DIRECTIONS: I'd ask you to write out the lines below exactly, with no images.

EXERCISE DATA:
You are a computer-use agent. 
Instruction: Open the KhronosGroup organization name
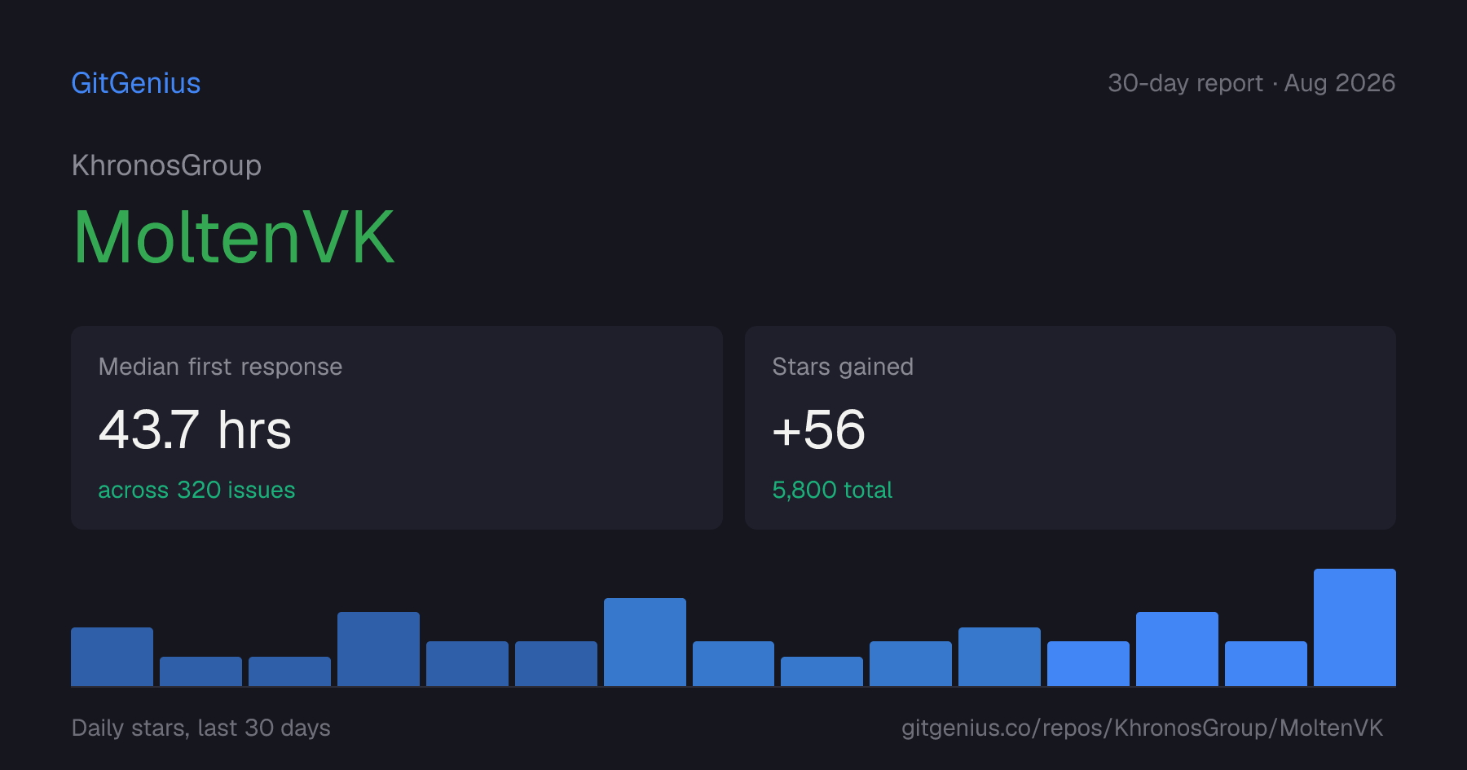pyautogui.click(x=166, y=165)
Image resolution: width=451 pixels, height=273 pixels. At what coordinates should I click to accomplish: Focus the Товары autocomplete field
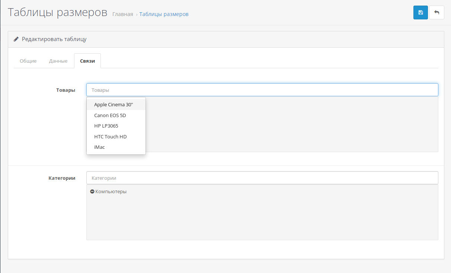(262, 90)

RESPONSE:
You are a computer-use agent. 
Instruction: Open the KhronosGroup organization name
pyautogui.click(x=166, y=165)
Image resolution: width=451 pixels, height=273 pixels. At what coordinates should I click to accomplish: Focus the Товары autocomplete field
(262, 90)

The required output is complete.